Lucile Rogissart - Il y a un fossé entre les sondages, les enquêtes de consommation, et les statistiques des bilans d’approvisionnement. Les enquêtes de consommation, réalisées par des acteurs publics ou privés, se basent sur un échantillon de personnes. Ces personnes sont appelées à décrire aussi précisément que possible ce qu’elles ont mangé, généralement plusieurs fois sur des périodes de 24h, en espérant que ce soit représentatif de leur régime alimentaire. Mais on ne mange pas la même chose d’une saison à l’autre, si on est avec des amis, si on est au resto… cela diffère. Les enquêtes de consommateurs, intéressantes par ailleurs, sont intrinsèquement soumises à des biais. Beaucoup de gens vont par exemple oublier de dire qu’ils ont mangé de la viande à midi parce qu’ils considèrent que le jambon qui était dans leur sandwich n’en était pas vraiment.
Les bilans d’approvisionnement nous donnent les quantités disponibles à la consommation en retirant les exportations nettes de la production nationale. Elles nous semblent donc être les plus fiables pour dégager des tendances de consommation. Entre 2013 et 2021, France AgriMer observe ainsi une augmentation de 3% de la consommation de viande par habitant.
Dans le détail, la consommation est-elle en hausse pour tout type de viande : bœuf, volaille, porc ?
La viande bovine continue de diminuer (-10% en 10 ans), tout comme le porc (-2% en 10 ans) mais en revanche pour la volaille, c’est une explosion. On l’explique de plusieurs manières. D’abord parce que, certains Français considèrent que le poulet n’est pas vraiment de la viande et oublient de le déclarer. Ensuite parce la volaille est bien moins chère que le bœuf. Or on est toujours dans une dynamique de réduction du budget dédié à l’alimentation. Une manière de faire est donc de switcher le bœuf par la volaille.
On observe par ailleurs que les Français achètent de moins en moins de viande découpée à la boucherie, de moins en moins de poulet entier. La viande est consommée dans beaucoup de produits transformés comme les nuggets par exemple. Or quand on répond à un sondage ou une enquête de consommation, on a moins tendance à s’en souvenir car ce n’est pas une pièce de viande.

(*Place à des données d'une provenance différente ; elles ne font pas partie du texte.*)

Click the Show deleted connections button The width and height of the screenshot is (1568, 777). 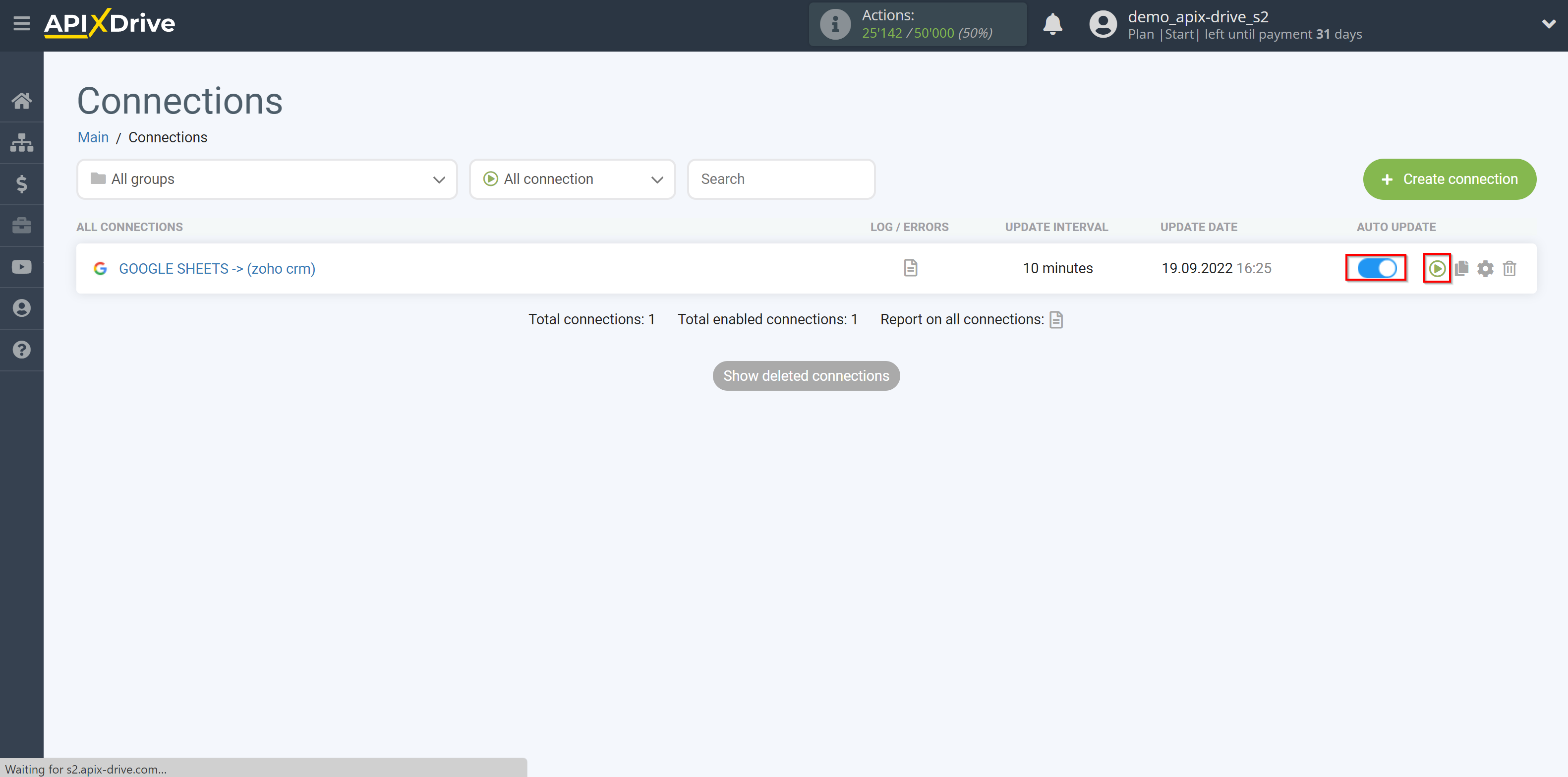point(806,376)
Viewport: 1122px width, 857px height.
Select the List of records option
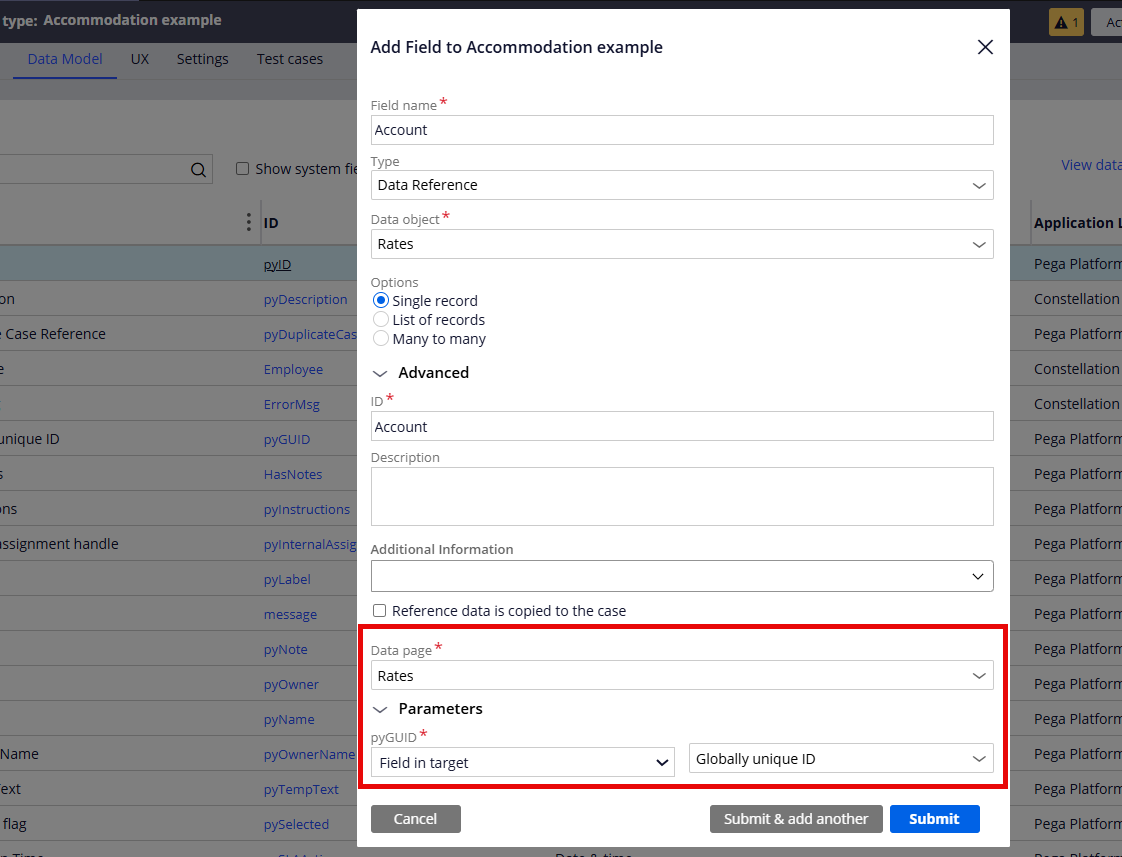pos(380,319)
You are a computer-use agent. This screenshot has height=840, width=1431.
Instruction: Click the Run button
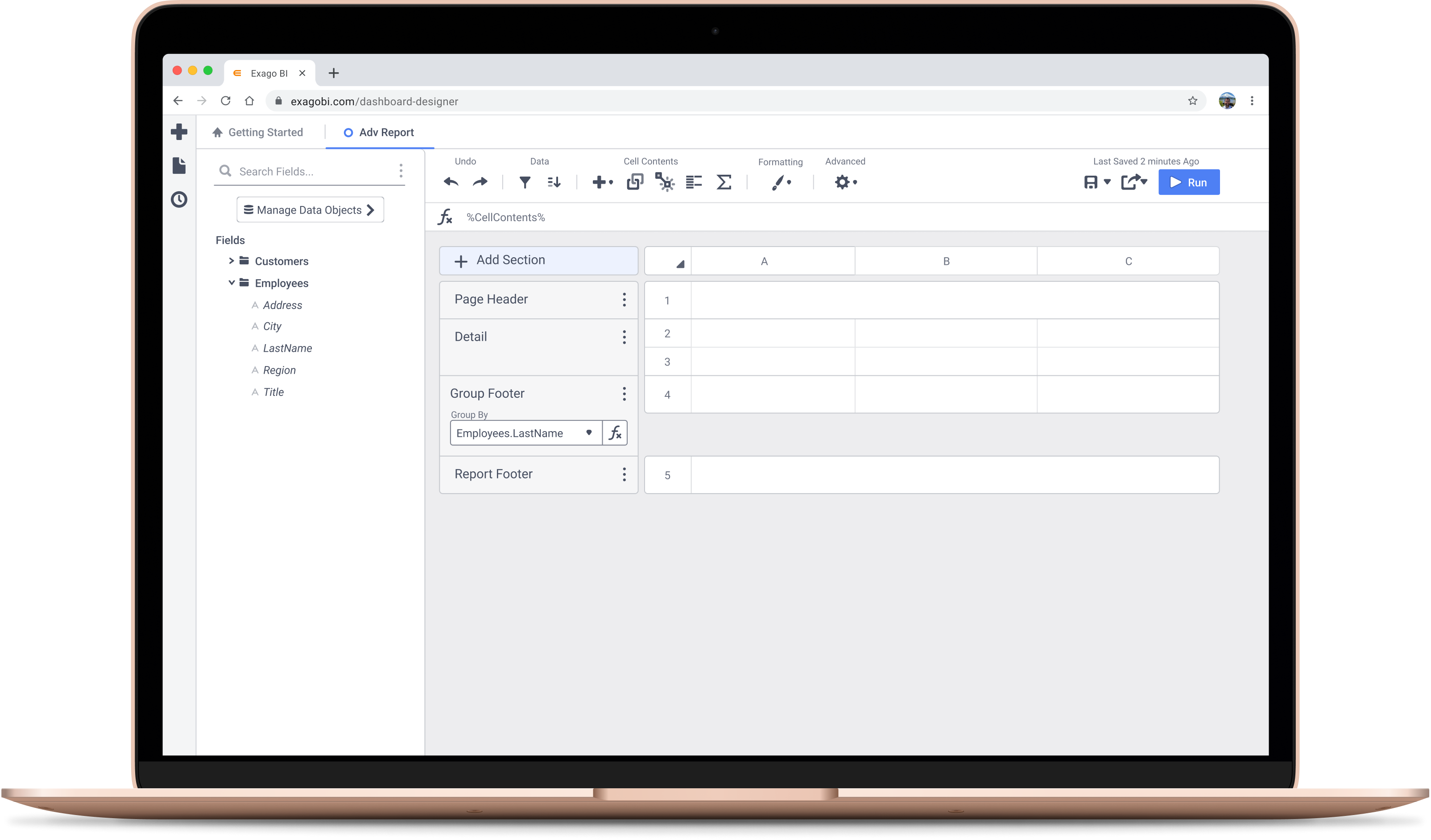[x=1188, y=182]

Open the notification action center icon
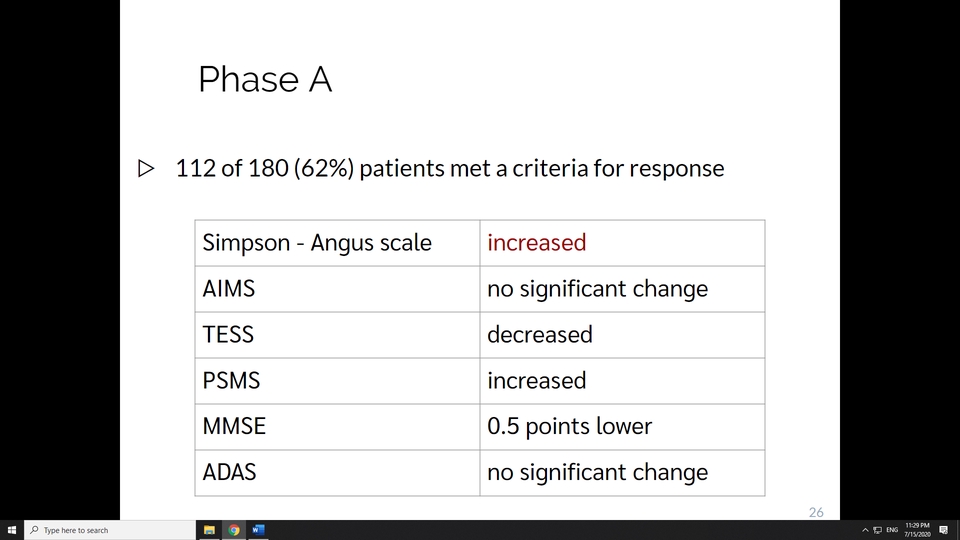(943, 530)
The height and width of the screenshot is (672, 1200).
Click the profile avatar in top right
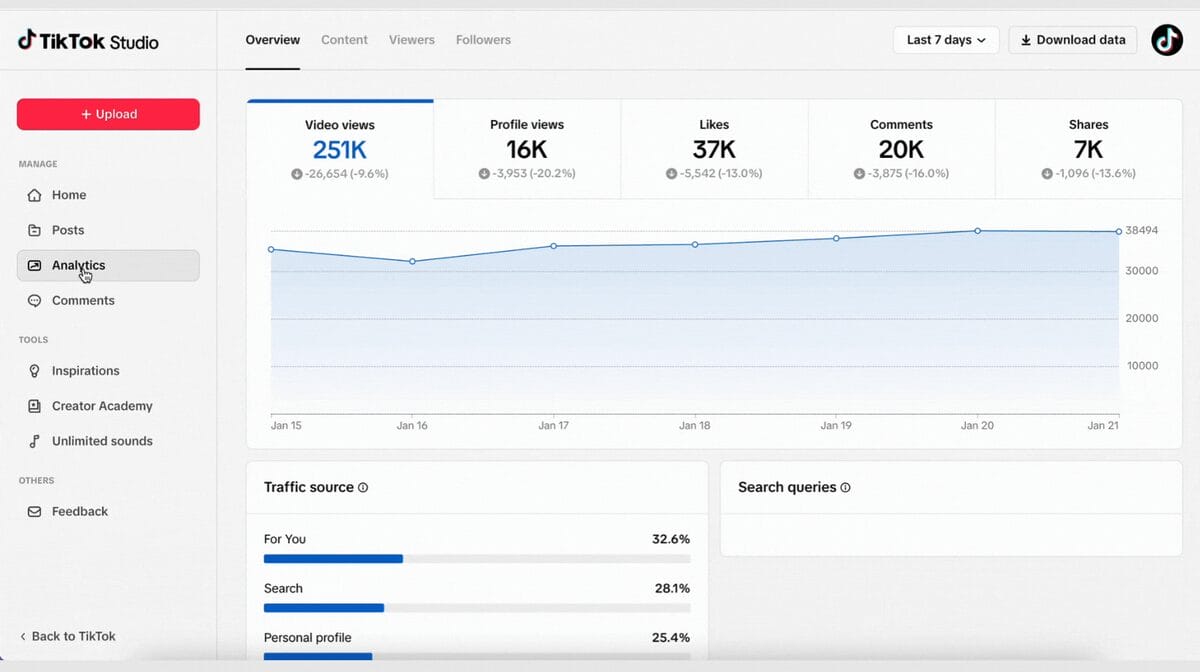pyautogui.click(x=1167, y=39)
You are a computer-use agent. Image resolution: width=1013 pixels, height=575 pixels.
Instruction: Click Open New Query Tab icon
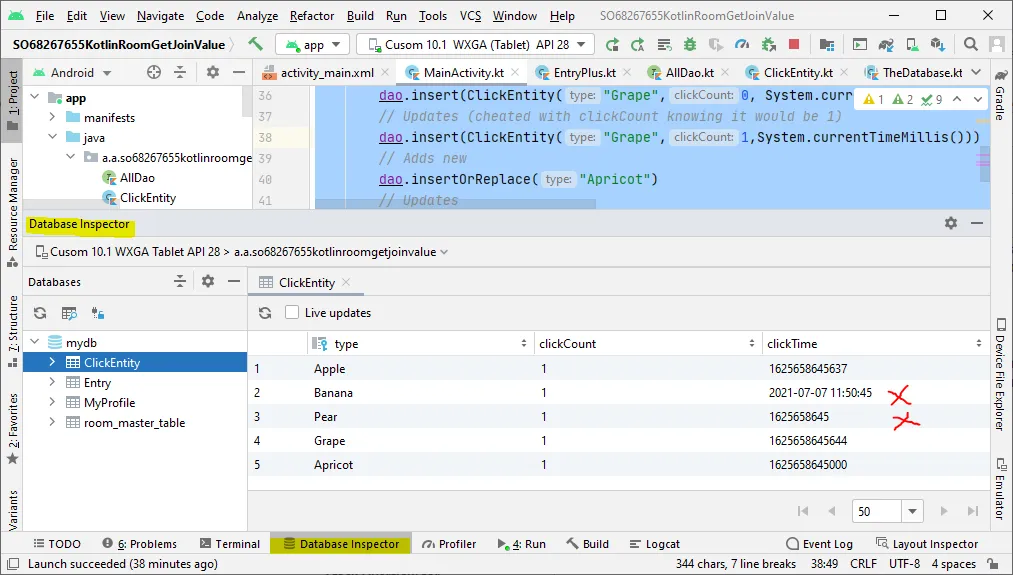pos(69,313)
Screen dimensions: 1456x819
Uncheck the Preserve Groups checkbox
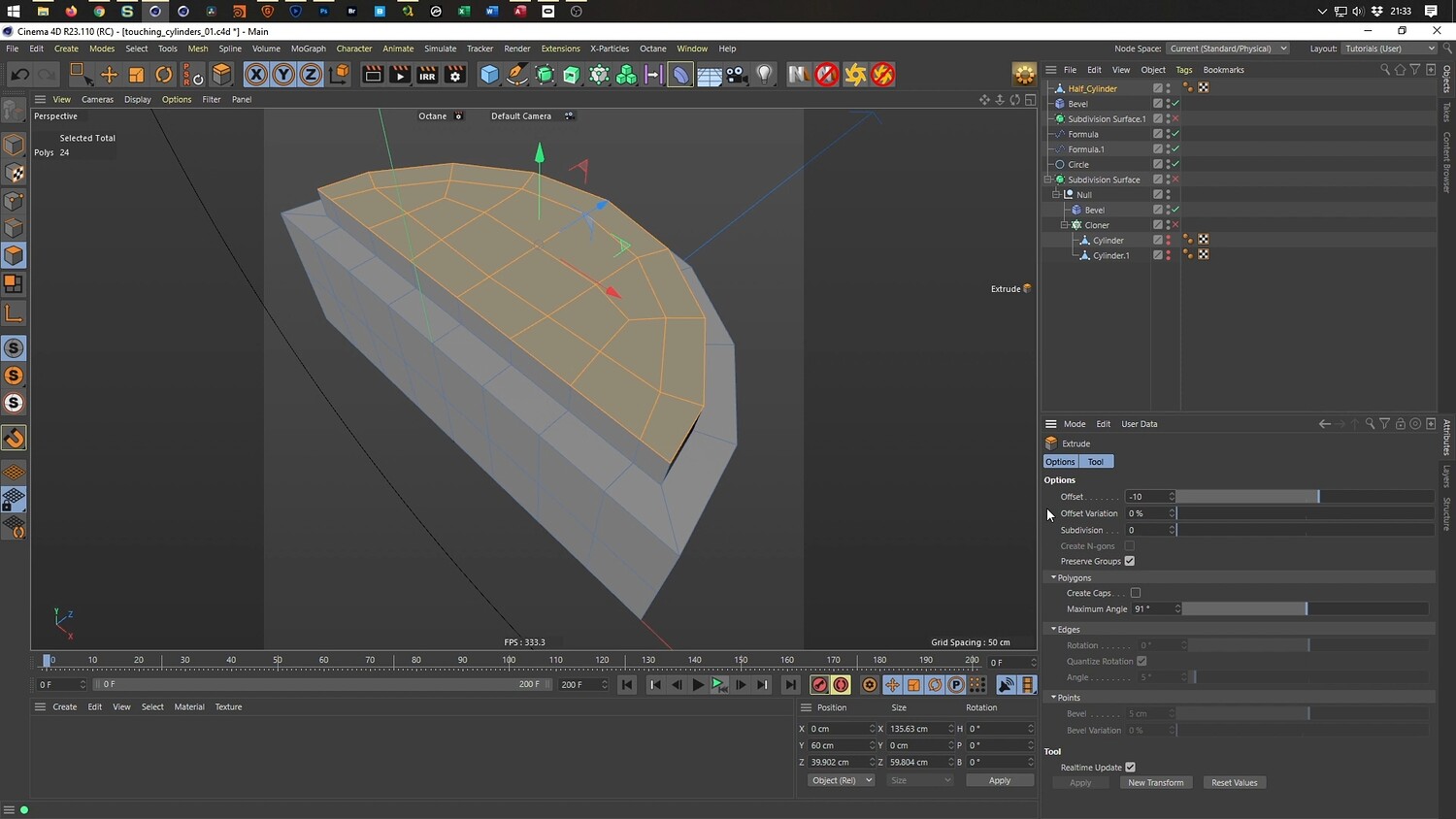coord(1129,561)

On sait que la consommation de viande alimente la crise climatique. Comment expliquez-vous qu’il n’y ait pas une prise de conscience ?
Il y a vraiment un gros manque de politiques publiques sur le sujet. On ne peut pas se reposer sur l’idée qu’on va donner toutes les informations à un potentiel "consom'acteur" qui va adapter ses pratiques à ce qui est éthiquement demandé. Il faut des moyens pour former le personnel dans les cantines scolaires et publiques par exemple, que les repas végétariens soient de bonne qualité et appréciés, ce qui n’est pas toujours le cas. Mais le budget est faible. À titre de comparaison, on dédie un milliard d’euros aux publicités et au marketing sur l’alimentation contre un million sur la promotion des recommandations nutritionnelles. Ce n’est donc pas très étonnant que la publicité et le marketing gagnent les esprits.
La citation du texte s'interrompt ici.